Digital Communication Fluency
Communication is an integral component in learning and in today’s world communication involves multiple forms of media. Fryer (2011) states “we should not mistake digital use for digital understanding or communications fluency” (p.22).  How do we build digital communication fluency in schools?  Everyone needs to practice communication and practice in the art of media creation and media sharing, including teachers and students.  Developing and sharing media artifacts can empower learners to demonstrate their knowledge and skills and communicate understandings in new ways not possible using traditional communication methods.  Media creation and media sharing can empower teachers to design creative learning and inquiry experiences with differentiated assessments and amplify learning through sharing.

Quantity leads to Quality
In previous presentations I have used the Dr. Tae’s example (Ted Video - of skateboarding where he promotes the idea that learning should be more like skateboarding and that you need to work hard and practice over and over in order to learn something new which is similar to the perseverance required when learning a new skateboarding trick.  Fryer (2011) shares similar examples demonstrating that it is important to create a lot of media and increasing the quantity created may in fact lead to creating quality media.  Conversely, in school it is common for media creation to end or culminate a large project where students use media to share their understandings or display their final product.  Educators need to consider designing learning tasks with more no-edit or quick-edit assignments instead of deferring technology integration to final-one-time edited products. There needs to be more emphasis on the creating and sharing media on a daily basis in schools to increase the likelihood of creating and sharing quality media.

Ethic of Minimal Clicks
In working with educators for professional development, Fryer (2011) noticed that reducing the number of clicks or steps required to accomplish a task using technology increases the probability the technology will regularly be used.  It is recommended to design learning activities using new technologies with careful attention to using minimal clicks in order to increase the percentage of adopters for that new technology.  One of the reasons I decided to use Posterous for the 12-week photo build is due to the minimal clicks needed in setting up the site and the minimal clicks required for the students when adding their photos.  It is important to keep the ethic of minimal clicks in mind if we want to increase media creation and media sharing.

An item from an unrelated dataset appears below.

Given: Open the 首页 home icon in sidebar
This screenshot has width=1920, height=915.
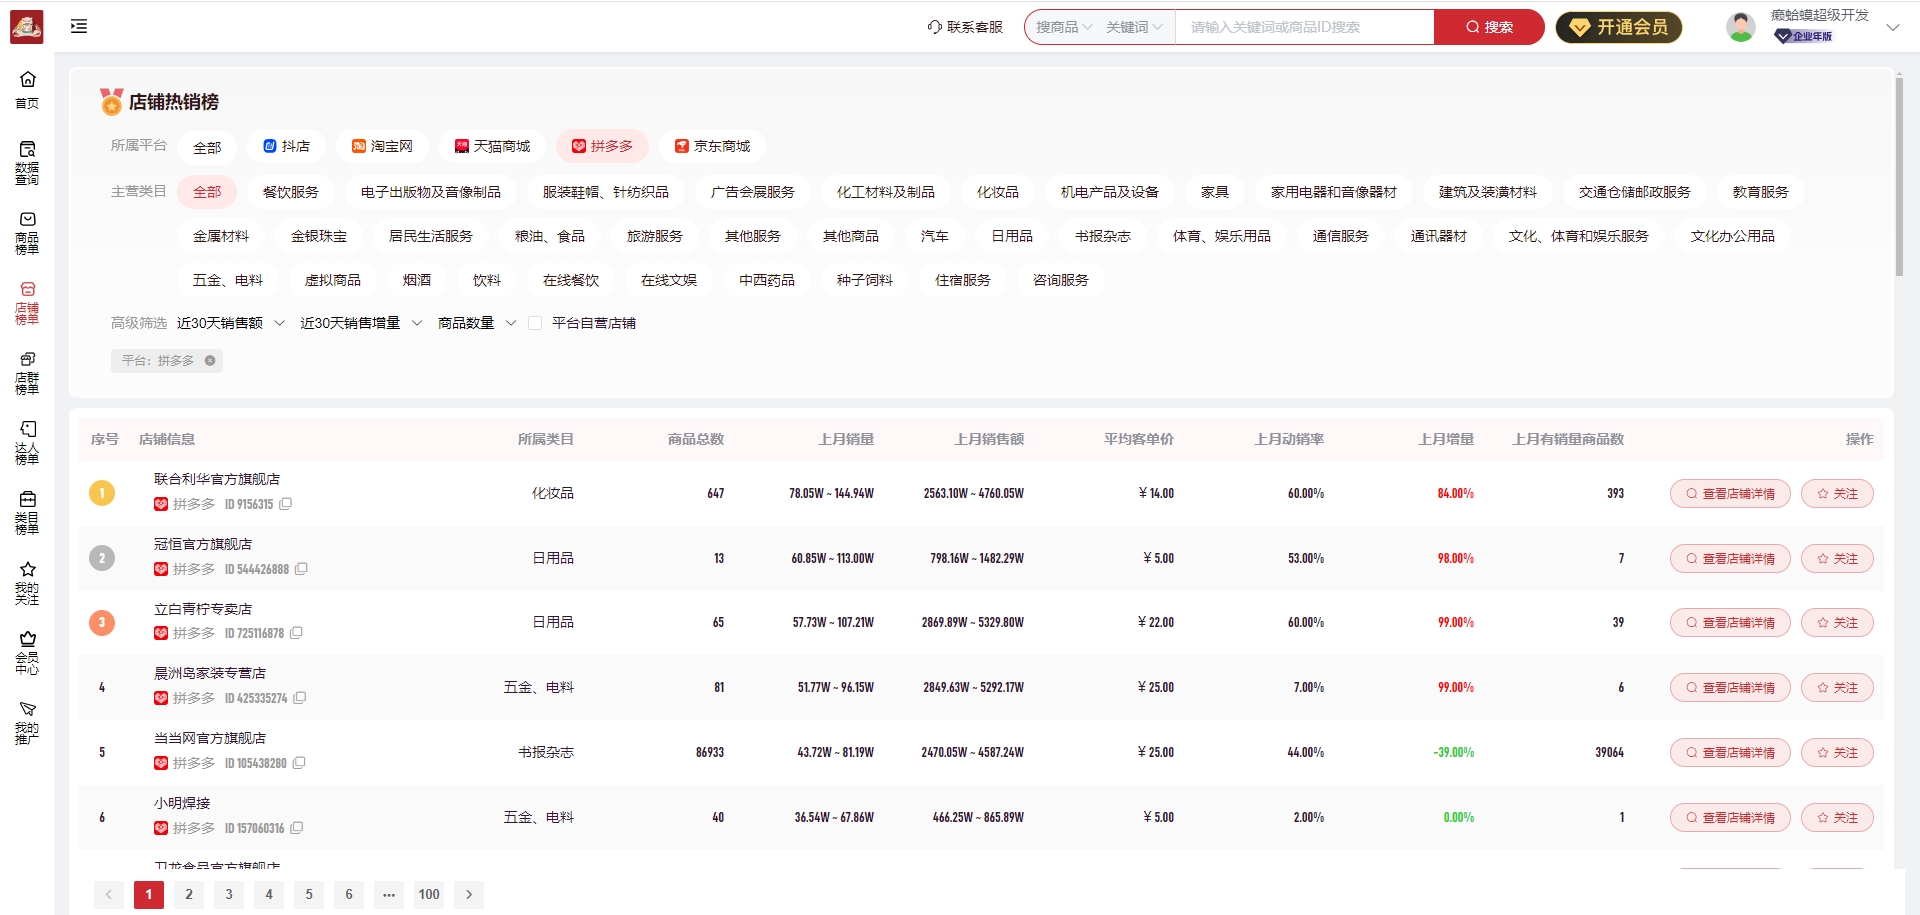Looking at the screenshot, I should coord(27,89).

Lastly, I will discuss two areas that would be helpful in extending the content of the book, that is, creating and sharing media for research purposes and the need for more information regarding Canadian fair use/copyright.

I believe the content of the book could be extended with a discussion on the use of media for research purposes.  It would be interesting to see examples and share resources on how media and technologies could be used by researchers for purposes of gathering data and stimulating dialogue with participants.  Many researchers would also benefit from ideas of how collecting media as artifacts would support qualitative data collection.  

The chapter on copyright and fair use is necessary when promoting the idea of media creation and media sharing.  Fryer (2011) emphasizes the importance of proper attribution and discusses the guidelines for media creation and media sharing in four distinct categories: homegrown, public domain, creative commons and fair use.  He also notes that laws are not the same in each country and it is important to learn about copyright and fair use in your own area.  Canadian educators would definitely benefit from a section on copyright and fair use with attention to Canadian laws. 

I would highly recommend this book for educators interested in media creation and media sharing.  This would be a great resource to support professional development for teachers and leaders!